Tüm bu açıklamalar doğrultusunda somut olaya bakıldığında; davalı tarafça yayınlanan gazete haberinde, davacılara ait gazetelere ve TV kanalına ……… Belediyesinden daha önce reklam geliri adı altında her ay 10 milyon TL para ayrıldığı, Belediye Başkanının değişmesinden sonra bu paranın kesildiği ve bu gazeteler ve kanalın maddi olarak zor duruma düştüğünden söz edilmiş olup, davalı tarafça bu haberin doğruluğuna (özellikle her ay reklam geliri adı altında 10 milyon TL para ayrıldığına) ilişkin herhangi bir delil sunulamadığı gibi (davaya cevap verilmemiştir), dava dilekçesi ekinde sunulan haber çıktısından, başka bir haber sitesinin benzer yayını yapmasının akabinde özür-düzeltme yazısı yayımladığı, haberin davacılarca yolsuzluk yapıldığı algısını yarattığı, bu kapsamda davalı tarafça yapılan yayının görünür gerçeğe uygunluk ölçütü ile yine ölçülülük (biçimle öz arasında denge) ölçütüne aykırı olduğu, dolayısıyla söz konusu haberin davacıların kişilik haklarına saldırı niteliğinde ve ayrıca TTK’nun 55/a-1 kapsamında dürüstlük kuralına aykırı hareket tarzında haksız rekabet oluşturması nedeni ile davacıların manevi tazminat talebinin haklı olduğu kanaatine varılmış, ancak yapılan haberin sunuluş ve yayınlanış şekli ile saldırının boyutu göz önünde bulundurularak mahkememizce manevi tazminat miktarı takdir olunarak fazlaya ilişkin talebin reddine karar vermek gerekmiş ve aşağıdaki hüküm kurulmuştur.

HÜKÜM-Yukarıda açıklanan nedenlerle;
1-Davacı ……… Yayıncılık A.ş.’nin davasının KISMEN KABULÜ ile 5.000TL manevi tazminatın 16/08/2019 tarihinden itibaren işleyecek yasal faizi ile birlikte davalıdan alınarak davacı ……… Yayıncılık A.ş.’ye ödenmesine, fazlaya ilişkin talebin REDDİNE,
2-Davacı ……… Yatırım San.
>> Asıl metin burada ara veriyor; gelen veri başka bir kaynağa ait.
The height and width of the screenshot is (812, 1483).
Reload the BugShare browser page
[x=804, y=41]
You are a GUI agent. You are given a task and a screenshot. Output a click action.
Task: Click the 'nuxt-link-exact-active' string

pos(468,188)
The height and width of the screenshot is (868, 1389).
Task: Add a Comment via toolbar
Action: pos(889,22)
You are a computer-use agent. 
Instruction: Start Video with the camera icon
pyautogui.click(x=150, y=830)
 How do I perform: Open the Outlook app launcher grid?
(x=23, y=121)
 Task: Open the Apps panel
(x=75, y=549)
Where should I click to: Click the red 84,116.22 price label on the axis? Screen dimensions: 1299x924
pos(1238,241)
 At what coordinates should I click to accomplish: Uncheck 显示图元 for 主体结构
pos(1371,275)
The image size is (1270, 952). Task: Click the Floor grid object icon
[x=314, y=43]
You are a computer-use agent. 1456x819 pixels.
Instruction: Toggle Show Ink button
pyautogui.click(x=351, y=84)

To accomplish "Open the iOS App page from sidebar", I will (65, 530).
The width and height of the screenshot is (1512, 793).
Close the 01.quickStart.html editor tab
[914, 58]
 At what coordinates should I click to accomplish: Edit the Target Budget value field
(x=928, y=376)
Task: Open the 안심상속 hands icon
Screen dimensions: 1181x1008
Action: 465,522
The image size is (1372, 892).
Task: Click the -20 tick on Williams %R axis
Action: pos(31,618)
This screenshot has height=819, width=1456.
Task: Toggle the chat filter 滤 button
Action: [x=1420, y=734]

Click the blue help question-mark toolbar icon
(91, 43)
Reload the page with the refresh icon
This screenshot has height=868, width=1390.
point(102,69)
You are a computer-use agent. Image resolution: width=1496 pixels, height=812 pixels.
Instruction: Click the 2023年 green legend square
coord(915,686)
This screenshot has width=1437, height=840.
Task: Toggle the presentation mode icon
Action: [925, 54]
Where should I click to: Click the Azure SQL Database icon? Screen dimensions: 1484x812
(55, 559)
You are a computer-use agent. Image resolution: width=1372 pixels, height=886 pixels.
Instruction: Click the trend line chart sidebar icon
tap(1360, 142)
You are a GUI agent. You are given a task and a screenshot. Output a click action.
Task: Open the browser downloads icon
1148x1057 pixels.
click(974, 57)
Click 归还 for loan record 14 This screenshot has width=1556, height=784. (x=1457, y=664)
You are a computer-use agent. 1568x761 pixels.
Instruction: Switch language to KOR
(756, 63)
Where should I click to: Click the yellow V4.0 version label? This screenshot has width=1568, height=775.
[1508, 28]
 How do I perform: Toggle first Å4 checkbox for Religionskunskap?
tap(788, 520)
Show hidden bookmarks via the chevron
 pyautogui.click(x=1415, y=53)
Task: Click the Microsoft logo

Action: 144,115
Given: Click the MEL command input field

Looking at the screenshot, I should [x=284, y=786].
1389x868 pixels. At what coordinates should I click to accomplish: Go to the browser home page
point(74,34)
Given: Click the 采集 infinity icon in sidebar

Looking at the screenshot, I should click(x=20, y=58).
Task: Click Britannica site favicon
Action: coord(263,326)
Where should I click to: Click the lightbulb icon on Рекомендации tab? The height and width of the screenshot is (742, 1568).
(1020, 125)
Ve Tic. A.ş.’nin davasının KISMEN KABULÜ ile 5.000TL manevi tazminatın 16/08/2019 tarihinden itibaren işleyecek yasal faizi ile birlikte davalıdan alınarak davacı ……… Yatırım San. Ve Tic. A.ş.’ye ödenmesine, fazlaya ilişkin talebin REDDİNE,
3-Davacı …….. Televizyon A.ş. ‘nin davasının KISMEN KABULÜ ile 5.000TL manevi tazminatın 16/08/2019 tarihinden itibaren işleyecek yasal faizi ile birlikte davalıdan alınarak davacı …….. Televizyon A.ş.’ye ödenmesine, fazlaya ilişkin talebin REDDİNE,
4-Harçlar Kanunu’na göre belirlenen 1.024,65TL ilam harcından peşin alınan 768,49TL harcın mahsubu ile bakiye 256,16TL’nin davalıdan alınarak Hazine’ye gelir kaydedilmesine,
5-Davacılar tarafından sarf edilen 44,40TL Başvuru Harcı, 768,49TL Peşin Harç olmak üzere toplam 812,89TL’nin davalıdan alınarak davacılara verilmesine,
6-Davacılar tarafından sarf edilen 147,00TL posta masrafından kabul red oranına göre hesaplanan 49,00TL’nin davalıdan alınarak davacılara verilmesine,
7-Avukatlık Asgari Ücret Tarifesine göre hesaplanan 4.080,00TL vekalet ücretinin davalıdan alınarak kendisini vekille temsil ettiren davacılara verilmesine
8-Avukatlık Asgari Ücret Tarifesine göre hesaplanan 4.080,00TL vekalet ücretinin davacılardan alınarak kendisini vekille temsil ettiren davalıya verilmesine,
9-HMK’nın 333. maddesi gereğince hükmün kesinleşmesinden sonra artan avansın taraflara iadesine,
Dair davacı vekilinin yüzüne karşı gerekçeli kararın tebliğinden itibaren 2 hafta içerisinde İstanbul Bölge Adliye Mahkemesi nezdinde İstinaf yolu açık olmak üzere verilen karar açıkça okunup usulen anlatıldı.18/03/2021

Katip …….
¸e-imzalıdır

Hakim …….
¸e-imzalıdır

*Bu belge 5070 sayılı Elektronik İmza Kanunu kapsamında e-imza ile imzalanmıştır.